Nous considérons appartenir à une réalité autochtone et historique : le peuple corse. Là réside l’essentiel de notre identité. Pour le reste, dès lors que la France garantit aux Corses le droit à la continuité historique et à la préservation identitaire sur la terre de leurs ancêtres, en être le citoyen ne revêt aucun caractère antinomique avec la fierté d’être Corse. C’est bien là tout l’enjeu.

 

Vous avez fondé un mouvement, Palatinu, et défendez dans votre ouvrage une doctrine qui est le palatinisme. Que signifie ce mot de Palatinu, et quelles sont les grandes idées de votre doctrine ?

Les Palatini désignent en langue corse ces grandes pierres dressées il y a de cela des milliers d’années par les tribus corses décrites dans l’œuvre de Claude Ptolémée. Le même mot signifie par ailleurs « chevalier » en langue corse. C’est un terme qui évoque notre double enracinement, l’héritage prélatin ainsi que l’appartenance à cette grande civilisation structurée par le christianisme. Tout ceci renvoie évidemment aux grandes lignes doctrinales qui sont les nôtres : la volonté de défendre l’identité corse qui nous anime s’inscrit pleinement dans une vision civilisationnelle.

 

Vous êtes l’un des rares hommes politiques en France à vous revendiquer libéral et à défendre le libéralisme. Quelle définition donnez-vous à ce mot et pourquoi vous attachez-vous à défendre le libéralisme ?

C’est un terme que j’utilise concernant deux secteurs de la pensée : l’économie et les libertés civiles. J’estime que l’État est un mal parfois nécessaire, mais un mal malgré tout. Tout ce qui entrave la liberté d’entreprendre et de générer du profit honnêtement m’apparaît comme déplorable. Tout système qui limite la possibilité de s’exprimer, de mener la vie intime que l’on souhaite ou de s’organiser politiquement m’est insupportable. C’est la définition que je donne, en matière d’économie et de libertés, au libéralisme. Un libéralisme qui s’appuie en effet sur une vision sociétale qui, elle, se veut conservatrice et attachée au maintien de valeurs qui comptent toujours à mes yeux : la patrie, la famille, l’effort, l’engagement, le respect du legs qui nous vient de nos ancêtres.

 

Dans votre ouvrage, vous donnez une définition complète de la Corse et de la population corse : cela ne se limite pas à la langue, mais repose aussi sur la culture grecque et romaine, sur la religion chrétienne.
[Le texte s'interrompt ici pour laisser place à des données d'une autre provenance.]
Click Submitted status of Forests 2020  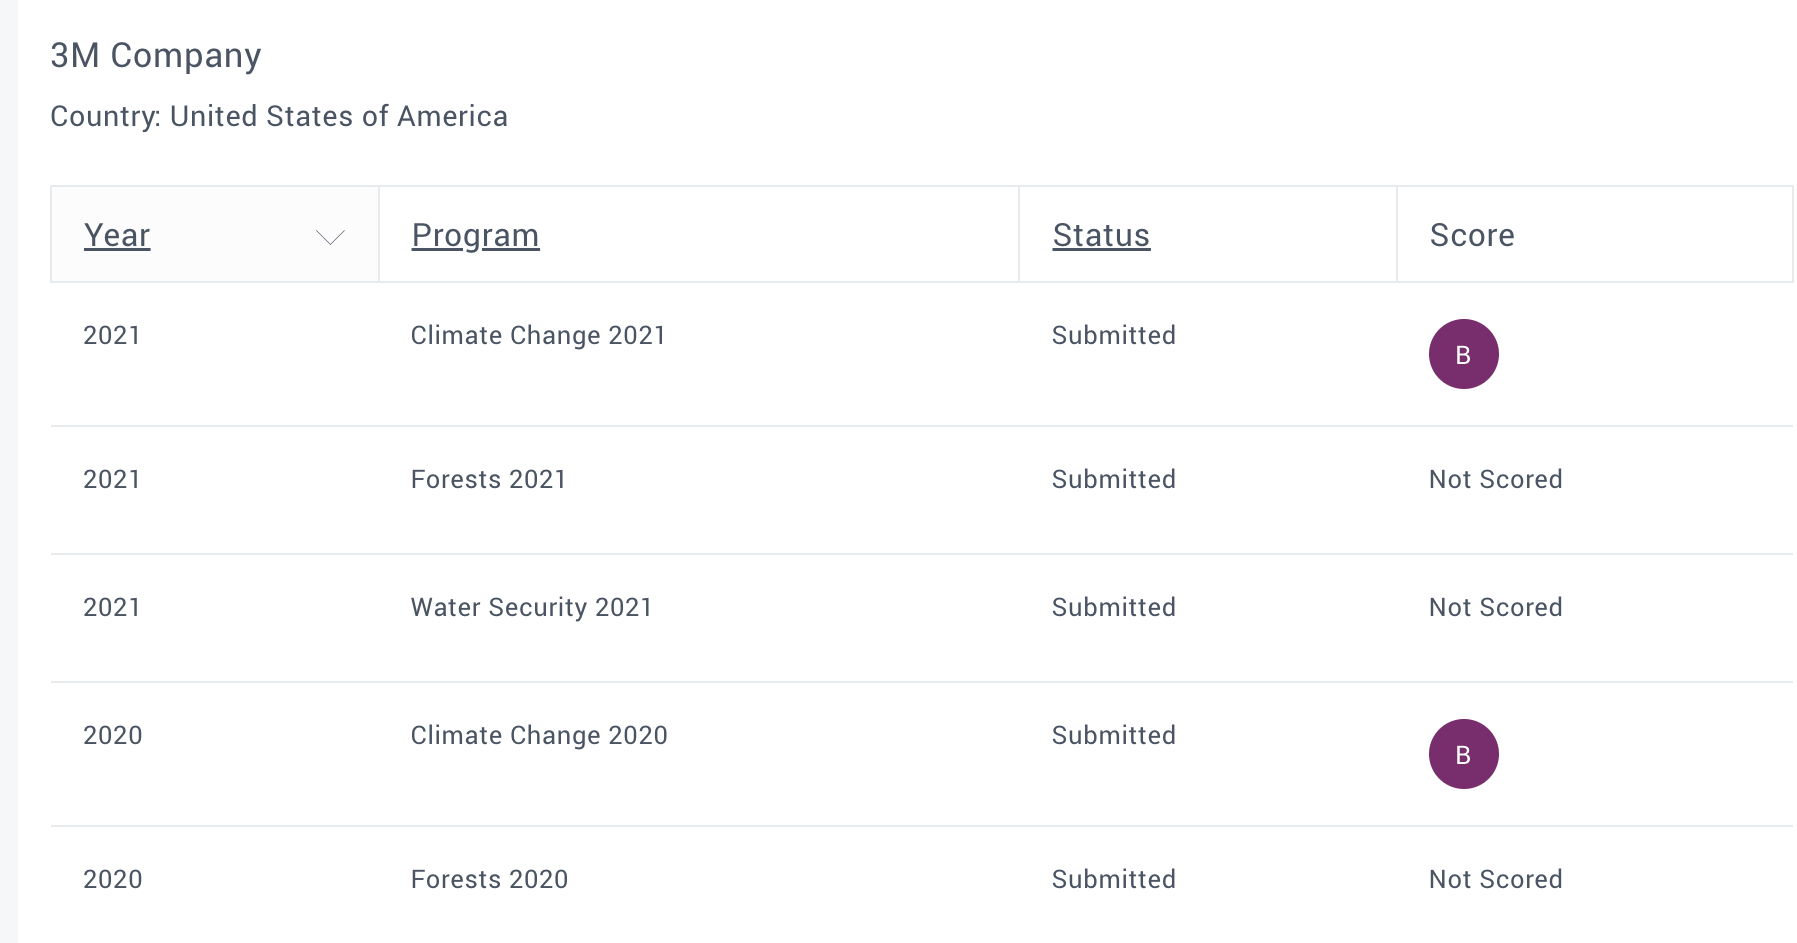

Pourquoi insister sur ces éléments ?

J’insiste en effet sur ce point pour la simple et bonne raison que l’autonomisme de gauche tend depuis des années à réduire l’identité corse à la seule question linguistique. Ceci lui permet bien entendu de développer pléthore de discours identitaires compatibles avec l’accueil des migrants, le droit du sol, l’acceptation de l’islam, ainsi que toutes les revendications sociétales portées par l’extrême gauche. L’identité que nous voulons défendre s’inscrit dans un prisme plus large : la civilisation européenne. Défendre l’identité corse implique nécessairement de promouvoir les structures anciennes qui lui ont permis de s’épanouir : la famille, l’enracinement, l’héritage filial et la catholicité.